# Bitter apple not working, any other ideas?



## jmamom (Dec 3, 2009)

Hi,
my puppy Josie is trying to eat all the furniture in my kitchen, and the bitter spray isn't really working. Does anyone have any other ideas?
Thanks!!!


----------



## Pointgold (Jun 6, 2007)

Mix the Bitter Apple with Absorbine Jr. It comes in a tube with a roller ball top. Open it, and pour the liquid into the Bitter Apple spray bottle and shake it to mix. This works really well.


----------



## hotel4dogs (Sep 29, 2008)

I've found that "yuck" works really well, too. I think you can get it at Petsmart.


----------



## jmamom (Dec 3, 2009)

Thanks! I tried the "yuck", and it worked at first. But then its like she got used to the taste. So I switched brands - no luck there. I am slowly removing furniture from my kitchen piece by piece. pretty soon we'll all be eating standing up. I'll try the Absorbine Jr.


----------



## janine (Aug 8, 2009)

I can't remember who told me this trick...but Binaca breath spray seems to work wonders in keeping the puppy from chewing on my kitchen chairs. I have the blue pepperMint. They won't go near whatever I spray.


----------



## hotel4dogs (Sep 29, 2008)

Did you "teach" her that Yuck is nasty stuff?
It's a critical step, IMO!
Take a couple of cotton balls and soak them with the Yuck. Then rub it gently on the roof of her mouth, making a VERY big deal out of it.
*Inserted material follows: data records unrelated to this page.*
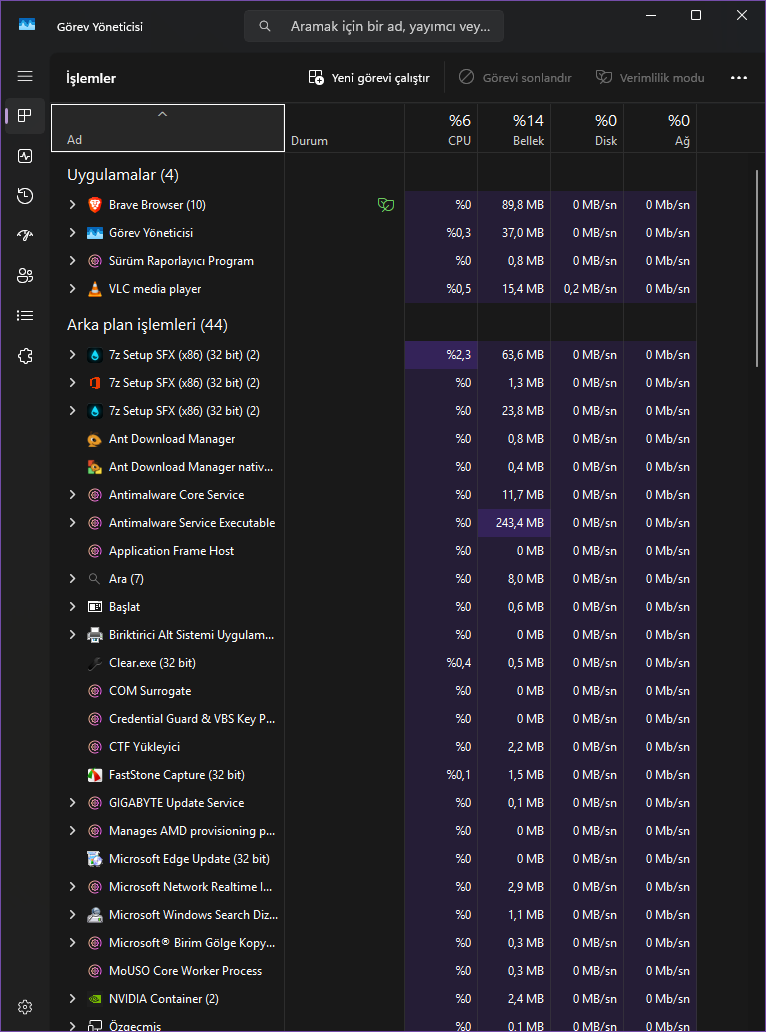The width and height of the screenshot is (766, 1032).
Task: Open Startup apps icon in sidebar
Action: [25, 236]
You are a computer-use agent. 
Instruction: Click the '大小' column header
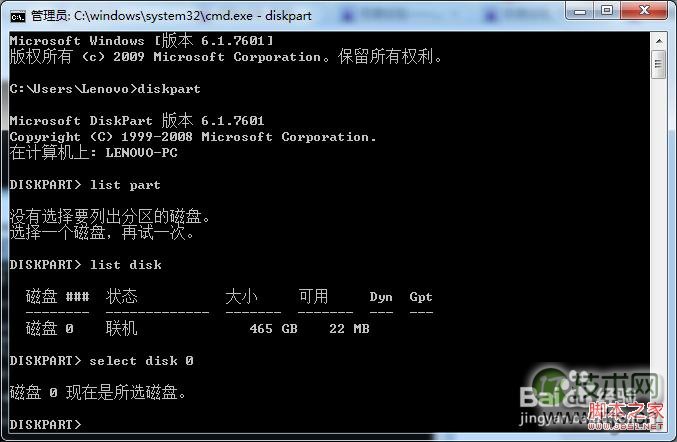click(x=241, y=297)
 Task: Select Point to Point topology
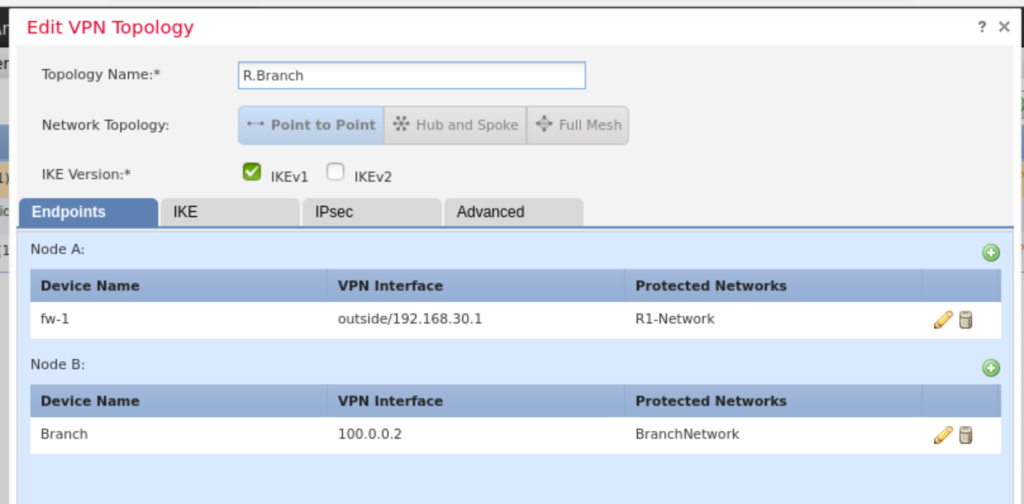coord(311,125)
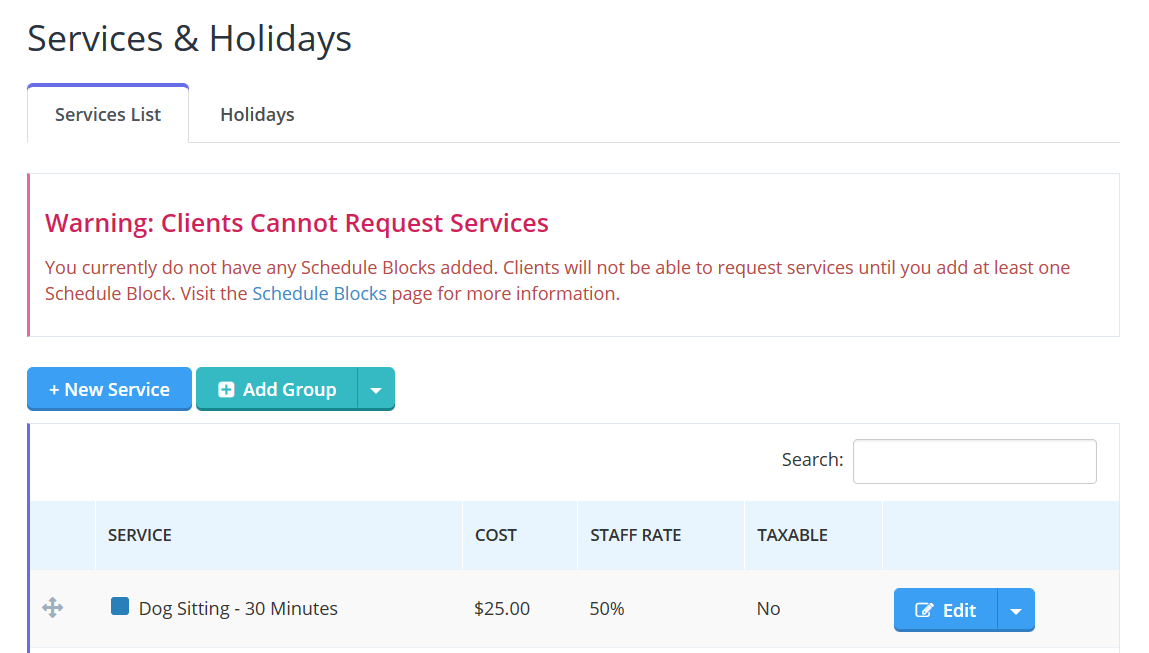The height and width of the screenshot is (653, 1149).
Task: Click the Add Group button
Action: click(x=277, y=389)
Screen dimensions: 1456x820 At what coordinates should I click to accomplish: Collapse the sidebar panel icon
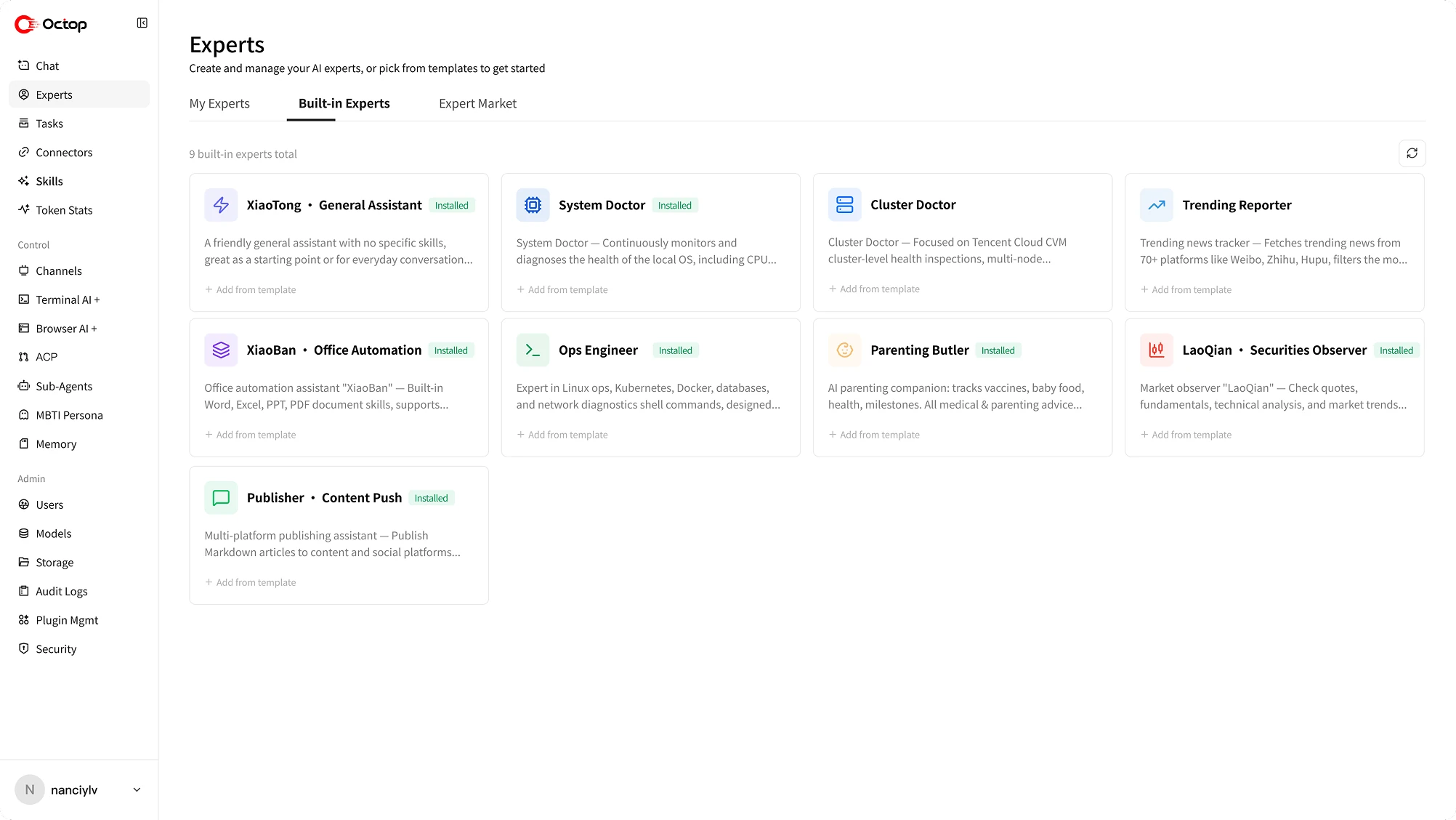pyautogui.click(x=142, y=23)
Things like "POOR PUPPY! OH YOU POOR THING!! THIS IS HORRIBLE!!! POOR GIRL". You get the idea.
Your attitude toward it is what really helps her to understand that when anything smells or tastes like that, it's not a good thing to have in her mouth.


----------



## tippykayak (Oct 27, 2008)

I'd skip the whole substance route and make it a training issue. Only give her the run of the kitchen when you're there and ready to train her to "leave it" when she goes for furniture. Teach her to take that urge out on an appropriate toy instead of on furniture. That way you can lay the groundwork for lifelong good habits.


----------



## jmamom (Dec 3, 2009)

Thanks everybody! I did spray my fingers and put them in her mouth and give her a good taste of it, and she really hated it. But, she just doesn't seem to mind it on the furniture!:doh: I am working on the "leave it" command. She will do it sometimes, but not when she gets really fixated on something. Right now, she doesn't have the run of anything - I'm always supervising. She's a sneaky little devil, she knows when I'm not looking. She also knows that it gets my attention - maybe thats my problem right there. I'll keep trying!
Now that I have some ideas to save my furniture, how about my skin? She's also biting the heck out of me, and its starting to hurt! I try saying "no bite" and giving her a toy instead, I try "Ouch", sometimes it works - sometimes she gets crazier. Tonight she was especially determined. I'm trying not to get mad, but it sure is hard. My kids took years to figure out how to push my buttons - how is it this puppy has figured me out in 2 weeks?


----------



## tippykayak (Oct 27, 2008)

Are you redirecting her to a toy every time and showing her that grabbing a toy results in fun and play? That might help her to learn a better way of expressing her desire to mouth.


----------



## jmamom (Dec 3, 2009)

I try, but sometimes it takes a few minutes to get to a toy I can grab. In the meantime, she switches from one pant leg to another, biting whatever she can. I'm afraid its become a game to her. I'm trying to use the right tone of voice, but that is definately not one of my strengths. Then my kids see her doing it to me, and they are getting nervous that they will get the same treatment. Its becoming me and the dog in the kitchen, and the kids in the other room, passing things over the gates. Not the loving addition to the family I had hoped for. 
And then she gets tired, and is the sweetest little girl! Talk about split personality!


----------



## Alobar (Aug 9, 2009)

Tons of exercise has kept my pup from biting on his fave thing to bite ... my coffee table. What worked in the end was being on it every time he tried to chew it ... saying NO ... and then giving him a good alternative to chew on ... it took 2 weeks though. Now he finally ignores it. Calm and steady persistence will do it in the end.


----------



## tippykayak (Oct 27, 2008)

It's important to remember that it's not the strength of the "no" that teaches the dog not to chew the furniture. It's the timing and fun of the alternative you present. It would be really hard to work against a retriever's urge to chew and eliminate it by pairing it with negative stimulus.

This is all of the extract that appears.